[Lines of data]
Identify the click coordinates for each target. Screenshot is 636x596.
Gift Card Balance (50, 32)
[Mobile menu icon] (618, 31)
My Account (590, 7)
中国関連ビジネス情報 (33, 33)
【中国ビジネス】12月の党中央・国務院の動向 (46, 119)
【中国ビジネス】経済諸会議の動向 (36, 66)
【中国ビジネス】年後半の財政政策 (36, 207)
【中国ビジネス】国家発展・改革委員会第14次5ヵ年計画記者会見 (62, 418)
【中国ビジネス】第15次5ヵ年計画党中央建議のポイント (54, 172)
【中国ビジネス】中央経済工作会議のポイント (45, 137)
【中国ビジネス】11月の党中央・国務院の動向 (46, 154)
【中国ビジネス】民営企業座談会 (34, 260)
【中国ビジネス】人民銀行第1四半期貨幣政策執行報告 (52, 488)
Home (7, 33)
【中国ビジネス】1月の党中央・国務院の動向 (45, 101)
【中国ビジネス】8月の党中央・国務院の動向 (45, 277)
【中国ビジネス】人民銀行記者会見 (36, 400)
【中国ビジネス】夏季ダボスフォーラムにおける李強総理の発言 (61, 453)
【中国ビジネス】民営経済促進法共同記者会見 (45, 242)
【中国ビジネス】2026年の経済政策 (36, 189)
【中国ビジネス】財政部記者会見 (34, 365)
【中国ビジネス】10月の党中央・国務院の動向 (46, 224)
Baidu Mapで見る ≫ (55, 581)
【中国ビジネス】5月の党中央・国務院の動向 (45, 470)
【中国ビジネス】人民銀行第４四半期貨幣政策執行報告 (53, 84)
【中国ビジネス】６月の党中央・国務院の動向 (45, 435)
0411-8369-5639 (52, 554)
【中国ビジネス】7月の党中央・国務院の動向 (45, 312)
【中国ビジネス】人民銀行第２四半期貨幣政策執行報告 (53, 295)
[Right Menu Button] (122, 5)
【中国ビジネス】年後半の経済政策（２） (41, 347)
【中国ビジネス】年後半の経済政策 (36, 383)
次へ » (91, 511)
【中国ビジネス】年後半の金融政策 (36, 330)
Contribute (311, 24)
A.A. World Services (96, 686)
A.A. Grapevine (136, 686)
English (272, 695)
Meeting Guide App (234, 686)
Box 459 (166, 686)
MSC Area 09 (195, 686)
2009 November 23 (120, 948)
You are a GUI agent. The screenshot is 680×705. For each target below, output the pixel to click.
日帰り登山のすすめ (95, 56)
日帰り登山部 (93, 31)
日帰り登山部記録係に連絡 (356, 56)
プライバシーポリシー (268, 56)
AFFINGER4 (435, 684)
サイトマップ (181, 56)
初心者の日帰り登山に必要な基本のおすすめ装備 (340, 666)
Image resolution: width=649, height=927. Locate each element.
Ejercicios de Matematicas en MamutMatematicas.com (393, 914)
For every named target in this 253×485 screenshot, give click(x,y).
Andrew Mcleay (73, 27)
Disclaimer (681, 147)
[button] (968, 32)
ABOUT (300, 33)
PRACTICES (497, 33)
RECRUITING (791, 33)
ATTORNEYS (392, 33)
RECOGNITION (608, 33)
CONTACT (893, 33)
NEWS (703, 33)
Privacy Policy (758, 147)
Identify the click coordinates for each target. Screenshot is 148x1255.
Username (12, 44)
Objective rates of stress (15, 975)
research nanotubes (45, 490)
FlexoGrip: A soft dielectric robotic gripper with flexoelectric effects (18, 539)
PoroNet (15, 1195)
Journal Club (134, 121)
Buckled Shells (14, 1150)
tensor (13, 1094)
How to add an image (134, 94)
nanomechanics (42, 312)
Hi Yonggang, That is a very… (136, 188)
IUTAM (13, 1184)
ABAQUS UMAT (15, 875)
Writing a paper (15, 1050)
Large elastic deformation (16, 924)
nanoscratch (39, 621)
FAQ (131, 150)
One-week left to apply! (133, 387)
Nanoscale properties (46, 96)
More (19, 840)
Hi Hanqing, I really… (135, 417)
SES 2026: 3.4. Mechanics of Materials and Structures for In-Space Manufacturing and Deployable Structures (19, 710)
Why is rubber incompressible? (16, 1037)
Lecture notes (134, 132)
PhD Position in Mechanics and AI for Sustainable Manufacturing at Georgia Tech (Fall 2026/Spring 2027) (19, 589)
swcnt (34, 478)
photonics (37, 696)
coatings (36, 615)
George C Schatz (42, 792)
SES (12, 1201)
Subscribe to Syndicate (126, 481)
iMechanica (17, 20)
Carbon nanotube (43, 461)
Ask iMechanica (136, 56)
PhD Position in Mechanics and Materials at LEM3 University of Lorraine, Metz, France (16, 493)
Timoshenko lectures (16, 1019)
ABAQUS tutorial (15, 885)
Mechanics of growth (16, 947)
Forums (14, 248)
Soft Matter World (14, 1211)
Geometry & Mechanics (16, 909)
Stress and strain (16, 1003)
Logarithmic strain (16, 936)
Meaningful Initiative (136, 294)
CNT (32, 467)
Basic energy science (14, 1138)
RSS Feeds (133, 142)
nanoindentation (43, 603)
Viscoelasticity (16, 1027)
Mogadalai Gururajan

◆ **What is expected**: Quote all of the data above verbatim, line by line, with nothing left out or altered.

◆ **Response to this exercise**:
Identify the click coordinates for each target. Screenshot is 636x596.
Gift Card Balance (50, 32)
[Mobile menu icon] (618, 31)
My Account (590, 7)
中国関連ビジネス情報 (33, 33)
【中国ビジネス】12月の党中央・国務院の動向 (46, 119)
【中国ビジネス】経済諸会議の動向 (36, 66)
【中国ビジネス】年後半の財政政策 (36, 207)
【中国ビジネス】国家発展・改革委員会第14次5ヵ年計画記者会見 (62, 418)
【中国ビジネス】第15次5ヵ年計画党中央建議のポイント (54, 172)
【中国ビジネス】中央経済工作会議のポイント (45, 137)
【中国ビジネス】11月の党中央・国務院の動向 (46, 154)
【中国ビジネス】民営企業座談会 (34, 260)
【中国ビジネス】人民銀行第1四半期貨幣政策執行報告 (52, 488)
Home (7, 33)
【中国ビジネス】1月の党中央・国務院の動向 (45, 101)
【中国ビジネス】8月の党中央・国務院の動向 (45, 277)
【中国ビジネス】人民銀行記者会見 (36, 400)
【中国ビジネス】夏季ダボスフォーラムにおける李強総理の発言 (61, 453)
【中国ビジネス】民営経済促進法共同記者会見 (45, 242)
【中国ビジネス】2026年の経済政策 (36, 189)
【中国ビジネス】財政部記者会見 (34, 365)
【中国ビジネス】10月の党中央・国務院の動向 (46, 224)
Baidu Mapで見る ≫ (55, 581)
【中国ビジネス】5月の党中央・国務院の動向 (45, 470)
【中国ビジネス】人民銀行第４四半期貨幣政策執行報告 (53, 84)
【中国ビジネス】６月の党中央・国務院の動向 (45, 435)
0411-8369-5639 (52, 554)
【中国ビジネス】7月の党中央・国務院の動向 (45, 312)
【中国ビジネス】人民銀行第２四半期貨幣政策執行報告 (53, 295)
[Right Menu Button] (122, 5)
【中国ビジネス】年後半の経済政策（２） (41, 347)
【中国ビジネス】年後半の経済政策 (36, 383)
次へ » (91, 511)
【中国ビジネス】年後半の金融政策 (36, 330)
Contribute (311, 24)
A.A. World Services (96, 686)
A.A. Grapevine (136, 686)
English (272, 695)
Meeting Guide App (234, 686)
Box 459 (166, 686)
MSC Area 09 (195, 686)
2009 November 23 (120, 948)
You are a GUI agent. The screenshot is 680×705. For each target below, output the pixel to click.
日帰り登山のすすめ (95, 56)
日帰り登山部 (93, 31)
日帰り登山部記録係に連絡 (356, 56)
プライバシーポリシー (268, 56)
AFFINGER4 (435, 684)
サイトマップ (181, 56)
初心者の日帰り登山に必要な基本のおすすめ装備 (340, 666)
Image resolution: width=649, height=927. Locate each element.
Ejercicios de Matematicas en MamutMatematicas.com (393, 914)
For every named target in this 253×485 screenshot, give click(x,y).
Andrew Mcleay (73, 27)
Disclaimer (681, 147)
[button] (968, 32)
ABOUT (300, 33)
PRACTICES (497, 33)
RECRUITING (791, 33)
ATTORNEYS (392, 33)
RECOGNITION (608, 33)
CONTACT (893, 33)
NEWS (703, 33)
Privacy Policy (758, 147)
Identify the click coordinates for each target. Screenshot is 148x1255.
Username (12, 44)
Objective rates of stress (15, 975)
research nanotubes (45, 490)
FlexoGrip: A soft dielectric robotic gripper with flexoelectric effects (18, 539)
PoroNet (15, 1195)
Journal Club (134, 121)
Buckled Shells (14, 1150)
tensor (13, 1094)
How to add an image (134, 94)
nanomechanics (42, 312)
Hi Yonggang, That is a very… (136, 188)
IUTAM (13, 1184)
ABAQUS UMAT (15, 875)
Writing a paper (15, 1050)
Large elastic deformation (16, 924)
nanoscratch (39, 621)
FAQ (131, 150)
One-week left to apply! (133, 387)
Nanoscale properties (46, 96)
More (19, 840)
Hi Hanqing, I really… (135, 417)
SES 2026: 3.4. Mechanics of Materials and Structures for In-Space Manufacturing and Deployable Structures (19, 710)
Why is rubber incompressible? (16, 1037)
Lecture notes (134, 132)
PhD Position in Mechanics and AI for Sustainable Manufacturing at Georgia Tech (Fall 2026/Spring 2027) (19, 589)
swcnt (34, 478)
photonics (37, 696)
coatings (36, 615)
George C Schatz (42, 792)
SES (12, 1201)
Subscribe to Syndicate (126, 481)
iMechanica (17, 20)
Carbon nanotube (43, 461)
Ask iMechanica (136, 56)
PhD Position in Mechanics and Materials at LEM3 University of Lorraine, Metz, France (16, 493)
Timoshenko lectures (16, 1019)
ABAQUS tutorial (15, 885)
Mechanics of growth (16, 947)
Forums (14, 248)
Soft Matter World (14, 1211)
Geometry & Mechanics (16, 909)
Stress and strain (16, 1003)
Logarithmic strain (16, 936)
Meaningful Initiative (136, 294)
CNT (32, 467)
Basic energy science (14, 1138)
RSS Feeds (133, 142)
nanoindentation (43, 603)
Viscoelasticity (16, 1027)
Mogadalai Gururajan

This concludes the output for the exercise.